Exercise objective. Please format the lines below as a JSON list of strings, with one string per line, skipping blank lines and leaving out the pictures.
■ ■ ■ ■
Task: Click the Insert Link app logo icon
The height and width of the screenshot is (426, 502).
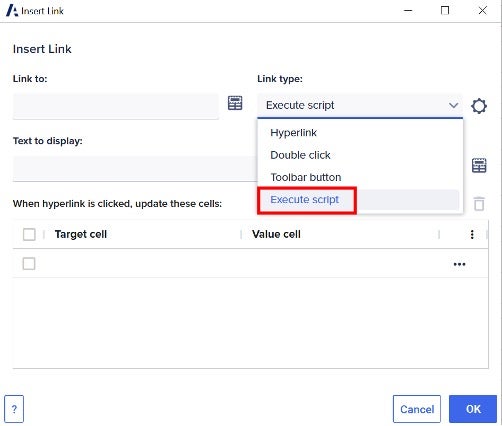Action: click(x=12, y=11)
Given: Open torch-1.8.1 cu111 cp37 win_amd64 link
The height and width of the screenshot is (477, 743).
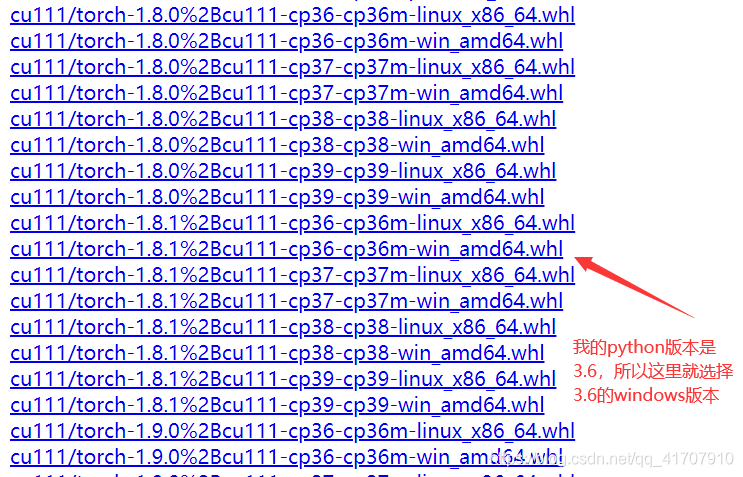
■ ■ ■ ■
Answer to the problem.
[
  "Task: Click the Insert Link app logo icon",
  "The height and width of the screenshot is (426, 502).",
  "Action: click(x=12, y=11)",
  "Given: Open torch-1.8.1 cu111 cp37 win_amd64 link",
  "The height and width of the screenshot is (477, 743)."
]